### Yazı
Buradasınız
1 Mayıs’a İlk Kez Katılan İşçilerden Mektuplar
1 Mayıs’ta UİD-DER kortejinde çeşitli sektörlerden yüzlerce genç işçi yer aldı. Bunların bir bölümü hayatlarında ilk kez 1 Mayıs’a katılan işçilerdi. Bu işçi kardeşlerimiz, heyecanlarını, mutluluklarını, sınıfa olan güven duygularının ve mücadele azimlerinin nasıl güçlendiğini, yazdıkları mektuplarla bizlerle paylaşmaya devam ediyorlar.
Şarkılarla, Sloganlarla, Marşlarla, Halaylarla Kutladık 1 Mayıs’ı
Sevgili ve değerli işçi kardeşlerimiz, biz Altınşehir’den bir grup işçi olarak 1 Mayıs’ın coşku ve heyecanını sizlerle paylaşmak istiyoruz. Bu sene ilk defa UİD-DER’li işçi arkadaşların yardımıyla katıldık 1 Mayıs’a. İçimizden bir arkadaşımızın ailesinden gördüğü destek bizi daha da güçlendirdi. Çünkü birçoğumuzun ailesi önyargıları yüzünden izin vermiyordu. 1 Mayıs’ın ne demek olduğunu açıkçası biz de bilmiyorduk. Bugüne kadar hep televizyonlardan olumsuzlukları izlemekle yetindik.

### Yönerge A
Yazıdaki “1 Mayıs’ta UİD-DER kortejinde” diye başlayan paragrafı, ana bilgilerini koruyarak kısa bir madde listesine dönüştürür müsün?

Kayıtlı girdiler:
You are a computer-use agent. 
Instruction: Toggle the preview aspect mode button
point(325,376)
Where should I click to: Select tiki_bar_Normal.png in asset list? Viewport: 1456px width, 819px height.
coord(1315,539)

### Yönerge B
Girdilerde "button" dizesini içeren satırları say ve yalnızca sayıyı ver. Büyük-küçük harf ayrımı dikkate alınır.

### Doğru sonuç A
- 1 Mayıs’ta UİD-DER kortejinde farklı sektörlerden yüzlerce genç işçi yer aldı.
- Bu işçilerin bir kısmı 1 Mayıs’a hayatında ilk kez katıldı.
- Bu işçiler heyecanlarını, mutluluklarını, sınıfa duydukları güvenin ve mücadele azimlerinin nasıl güçlendiğini yazdıkları mektuplarla paylaşmayı sürdürüyor.

### Doğru sonuç B
1